Elizabeth_Larson_Head_Shot_CroppedElizabeth Larson, PMP, CBAP, CEO of Watermark Learning (www.watermarklearning.com). With over 25 years of project management and business analysis experience, she has presented workshops, seminars, and training classes on 4 continents. Elizabeth is the content lead for Scope Management for the PMBOK® Guide 5th edition, was one of the lead contributors to the PMBOK® Guide 4th edition (Collect Requirements), and was the lead author for the Planning and Monitoring chapter of IIBA’s BABOK® Guide v. 2.0. Elizabeth is co-author of the Practitioner’s Guide to Requirements Management: Requirements Planning and the CBAP Certification Study Guide 2.0. She can be reached at elizabeth.larson@watermarklearning.com.

Avoiding Conflict between the PM and BA. Part 2.

Planning Business Analysis Work

When I first read the BABOK® Guide, my initial reaction was, "What are they thinking?!" With my PM hat perched squarely on my head, my reaction was "but... but this is PM work!" In my mind I imagined all kinds of conflict occurring as the BA took on more and more of the PM role. After all, as a PM I had done such traditional project management tasks as creating work breakdown structures, activity lists, estimating, scheduling, and now a body of knowledge was saying that the BA was supposed to do this work? I could see heads butting already.

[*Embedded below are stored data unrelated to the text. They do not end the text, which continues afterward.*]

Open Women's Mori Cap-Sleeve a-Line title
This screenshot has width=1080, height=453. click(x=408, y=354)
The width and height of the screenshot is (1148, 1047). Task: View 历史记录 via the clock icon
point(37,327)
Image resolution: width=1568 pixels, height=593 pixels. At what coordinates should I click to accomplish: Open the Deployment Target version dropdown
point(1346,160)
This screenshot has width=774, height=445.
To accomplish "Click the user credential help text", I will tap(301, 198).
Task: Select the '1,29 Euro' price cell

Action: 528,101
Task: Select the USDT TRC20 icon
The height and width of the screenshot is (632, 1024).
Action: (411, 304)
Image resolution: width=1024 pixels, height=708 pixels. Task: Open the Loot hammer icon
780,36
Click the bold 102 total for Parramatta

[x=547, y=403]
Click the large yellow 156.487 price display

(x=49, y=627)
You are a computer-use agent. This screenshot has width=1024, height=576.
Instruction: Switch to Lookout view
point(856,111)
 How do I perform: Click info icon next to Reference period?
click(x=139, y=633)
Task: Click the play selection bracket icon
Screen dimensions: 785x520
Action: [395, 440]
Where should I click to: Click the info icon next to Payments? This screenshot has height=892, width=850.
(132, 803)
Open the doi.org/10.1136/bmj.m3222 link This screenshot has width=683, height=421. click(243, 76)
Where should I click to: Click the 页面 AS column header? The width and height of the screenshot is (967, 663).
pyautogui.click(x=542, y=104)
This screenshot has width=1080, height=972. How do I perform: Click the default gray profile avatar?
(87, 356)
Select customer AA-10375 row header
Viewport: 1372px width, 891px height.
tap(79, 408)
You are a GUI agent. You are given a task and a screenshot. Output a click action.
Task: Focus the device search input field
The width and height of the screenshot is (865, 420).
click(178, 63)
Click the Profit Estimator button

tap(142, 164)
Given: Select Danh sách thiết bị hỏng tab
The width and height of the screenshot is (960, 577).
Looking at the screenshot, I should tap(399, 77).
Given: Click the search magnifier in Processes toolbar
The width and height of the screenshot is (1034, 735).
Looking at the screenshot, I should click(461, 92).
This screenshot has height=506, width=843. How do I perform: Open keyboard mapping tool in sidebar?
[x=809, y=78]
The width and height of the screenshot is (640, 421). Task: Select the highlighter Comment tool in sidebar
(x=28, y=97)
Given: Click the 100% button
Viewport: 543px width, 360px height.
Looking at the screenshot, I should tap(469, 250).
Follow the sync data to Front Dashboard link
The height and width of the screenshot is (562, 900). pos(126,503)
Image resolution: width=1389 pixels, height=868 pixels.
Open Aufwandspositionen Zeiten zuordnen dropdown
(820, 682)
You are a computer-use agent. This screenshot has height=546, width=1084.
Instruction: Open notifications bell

When I joined the BABOK committee about a year later and raised these concerns, I was asked an insightful question: "Elizabeth," one of the committee members asked, "as a PM did you come up with all the deliverables, tasks, and estimates for everyone on the project?" Ah, BAs sure do ask good questions! I remembered that as a PM I had gone to many team members, in particular technical SMEs, the developers, our full-time business SME on the project, and others to get their deliverables, tasks, estimates, and availability. But it had never occurred to me to involve the BA. With that one question the light bulb came on. The image of locked horns disappeared. In its place I saw a PM (me) with the weight of too much project planning on her shoulders suddenly stand up straight and unencumbered. How much easier my life as a PM would have been if for the business analysis work, I had taken the information from the BA and rolled it into the overall project. What a relief it would have been to get the business analysis input from the person who knew the most about business analysis!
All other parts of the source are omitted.